JGC: You spent the winter in Rome. What kinds of patterns were you exploring and making in Italy?
TA:
Rome has become a regular city for me, because my partner is from there. I mentioned a survey show that I’m planning for SFMoMA—I felt like I needed to put myself somewhere else in space to think about it properly, somewhere unfamiliar enough to require alertness but not so unfamiliar that it was going to take a lot of my energy just figuring out how to exist there. I thought this might help me to look as brutally and honestly as I wanted at all of my work, notebooks, and hard drives from the last 15 years, without totally cracking. It sort of worked.

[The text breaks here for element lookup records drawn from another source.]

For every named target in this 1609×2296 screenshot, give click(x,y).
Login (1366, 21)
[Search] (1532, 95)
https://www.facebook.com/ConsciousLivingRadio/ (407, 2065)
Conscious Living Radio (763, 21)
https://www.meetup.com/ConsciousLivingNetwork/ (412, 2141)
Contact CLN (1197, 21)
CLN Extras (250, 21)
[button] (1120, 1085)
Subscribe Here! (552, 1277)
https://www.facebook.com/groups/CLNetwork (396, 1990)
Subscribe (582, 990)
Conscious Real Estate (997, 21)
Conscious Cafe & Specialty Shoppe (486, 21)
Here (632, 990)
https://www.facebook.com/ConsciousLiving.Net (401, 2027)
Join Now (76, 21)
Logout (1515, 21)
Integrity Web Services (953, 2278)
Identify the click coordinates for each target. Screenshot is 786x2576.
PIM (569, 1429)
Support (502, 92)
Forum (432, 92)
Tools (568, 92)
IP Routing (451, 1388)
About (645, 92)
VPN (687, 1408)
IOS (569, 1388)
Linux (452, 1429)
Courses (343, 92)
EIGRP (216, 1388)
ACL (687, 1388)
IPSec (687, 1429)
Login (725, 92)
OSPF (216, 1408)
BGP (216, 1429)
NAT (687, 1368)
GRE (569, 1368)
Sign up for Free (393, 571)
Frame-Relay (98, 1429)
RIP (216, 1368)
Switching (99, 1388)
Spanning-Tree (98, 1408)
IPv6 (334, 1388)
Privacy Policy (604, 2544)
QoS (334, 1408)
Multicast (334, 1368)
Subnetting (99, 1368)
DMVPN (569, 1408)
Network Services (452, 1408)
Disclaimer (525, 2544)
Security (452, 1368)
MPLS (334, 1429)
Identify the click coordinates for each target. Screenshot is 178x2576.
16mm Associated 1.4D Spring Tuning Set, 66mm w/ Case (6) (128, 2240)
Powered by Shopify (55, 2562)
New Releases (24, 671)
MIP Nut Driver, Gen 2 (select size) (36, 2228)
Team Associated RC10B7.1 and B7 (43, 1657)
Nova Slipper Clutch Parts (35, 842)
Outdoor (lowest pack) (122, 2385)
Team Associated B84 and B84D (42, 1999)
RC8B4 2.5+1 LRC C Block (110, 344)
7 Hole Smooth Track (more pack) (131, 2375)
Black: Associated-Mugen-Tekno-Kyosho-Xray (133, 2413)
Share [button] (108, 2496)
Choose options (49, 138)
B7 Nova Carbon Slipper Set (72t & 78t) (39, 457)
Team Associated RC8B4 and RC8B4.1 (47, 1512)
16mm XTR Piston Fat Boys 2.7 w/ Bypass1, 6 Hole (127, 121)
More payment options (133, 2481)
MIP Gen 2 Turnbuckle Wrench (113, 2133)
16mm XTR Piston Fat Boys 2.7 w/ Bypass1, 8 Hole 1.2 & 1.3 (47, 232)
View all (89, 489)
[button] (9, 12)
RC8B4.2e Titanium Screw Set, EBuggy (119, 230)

I was also in the fun stage of planning two kinetic sculptures that I’m currently showing at the Artist’s Institute.

Auerglass Organ
Auerglass Organ, 2009. 
Wood, acrylic, steel, copper, leather, and felt, 190.5 x 31.5 x 116 in. Photo: Max Farago, © Tauba Auerbach, Courtesy Paula Cooper Gallery, New York

JGC: You collect mathematical and scientific objects. Have any of them informed your sculpture? Did you start a new collection in Rome?
TA:
I have a nice collection of puzzles, a bunch of 3D printed models of minimal surfaces, glass variations on the Klein bottle, weird clocks and maps, fulgurite, chainmail samples, and lots of interlocking things. They help me get my head around other ideas that are hard for me. My studio is really cluttered with this stuff, and in Rome I had hardly anything. It was a helpful change, but I really adore living with all these shapes. I was happy to go home to them.

This article appears in the May/June issue of Sculpture.